Exercise aim >> Every entry must reappear in your answer exactly as written, though its pictures must not.

[Saved data entries]
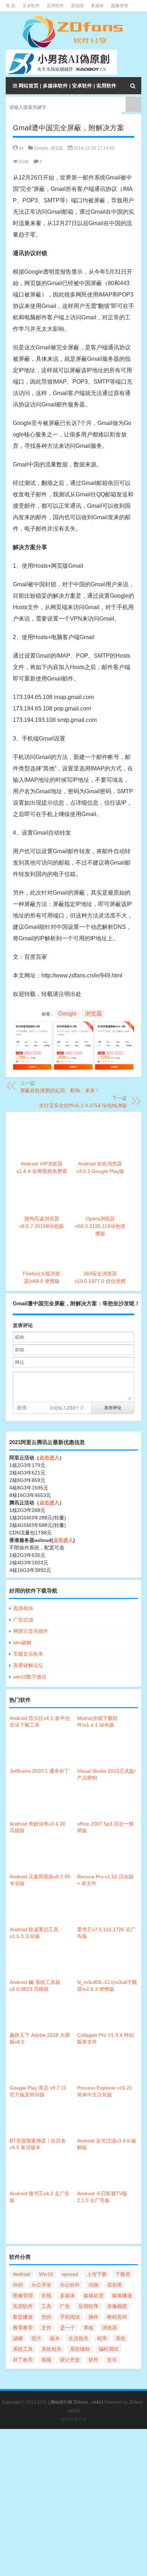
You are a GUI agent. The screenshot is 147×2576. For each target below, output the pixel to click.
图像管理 (119, 5)
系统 (121, 2338)
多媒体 (97, 5)
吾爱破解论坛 (28, 1665)
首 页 (10, 5)
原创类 (77, 5)
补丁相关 (23, 2360)
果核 (88, 2327)
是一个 (67, 2327)
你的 (18, 2285)
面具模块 (23, 1608)
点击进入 (49, 1458)
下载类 (122, 2274)
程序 (102, 2338)
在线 (46, 2295)
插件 (93, 2317)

The answer >>
You are a GUI agent. The screenshot is 147×2576. For each target below, output the pixel to click.
图像管理 (119, 5)
系统 (121, 2338)
多媒体 (97, 5)
吾爱破解论坛 (28, 1665)
首 页 (10, 5)
原创类 (77, 5)
补丁相关 (23, 2360)
果核 (88, 2327)
是一个 (67, 2327)
你的 (18, 2285)
面具模块 (23, 1608)
点击进入 (49, 1458)
下载类 (122, 2274)
程序 (102, 2338)
在线 (46, 2295)
插件 (93, 2317)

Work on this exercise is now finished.